Film Review: Resistance

Directed by Amit Gupta
Starring Andrea Riseborough, Tom Wlaschiha and Michael Sheen

Director Amit Gupta takes us on a journey to an alternate Britain where the Nazis won the Second World War in his debut film Resistance, an unsettling portrait of Wales under German occupation as well as being a haunting evocation of love and patriotism. Based on an award-winning novel by poet-turned-playwright-turned-novelist Owen Sheers, the story was inspired by the author’s discovery that in World War 2 there were meticulously laid out plans for a resistance movement in the event of a possible German victory.

The film imagines the upheaval in an isolated Welsh valley when overnight all the men disappear and shortly afterwards are replaced by a small patrol of German soldiers on a mysterious mission. As the two disparate groups (the abandoned wives and the German Soldiers) attempt to co-exist over a harsh winter, loyalty, frustrated passion and the futility of war come under close scrutiny.
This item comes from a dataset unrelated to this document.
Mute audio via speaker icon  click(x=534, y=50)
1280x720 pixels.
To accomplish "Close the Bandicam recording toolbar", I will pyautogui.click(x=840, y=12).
The film’s concept isn’t new, Sci-Fi legend Phillip K Dick’s The Man In The High Castle also imagines an alternate history where World War 2 went the other way but co-screenwriters Sheers and Gupta side-stepped PKD’s bleak existentialism and instead deliver a movie. The film is something of a mash up between Never Let Me Go and the lyricism of The Thin Red Line.

If I had one gripe it was that in Sheers novel the valleys themselves are a mystical force of nature, stirring up and unlocking lost memories and emotions in the German soldiers, piercing through ideology into the human hearts beneath the combat uniform. Gupta doesn’t fully pull off communicating visually the overpowering beauty of the valley. If you compare it to, say, Andrea Arnold’s recent adaptation of Wuthering Heights where through Robbie Ryan’s camerawork you truly are swept under the elemental, desolate and untamed power of the Yorkshire moors. Whereas the landscape in Resistance is very much a backdrop and not a character as it is in the novel.

Gupta succeeds in getting across the meditative quality of the novel as well as characters confined and grappling with questions of conflicting allegiances to their land, nation and own humanity itself.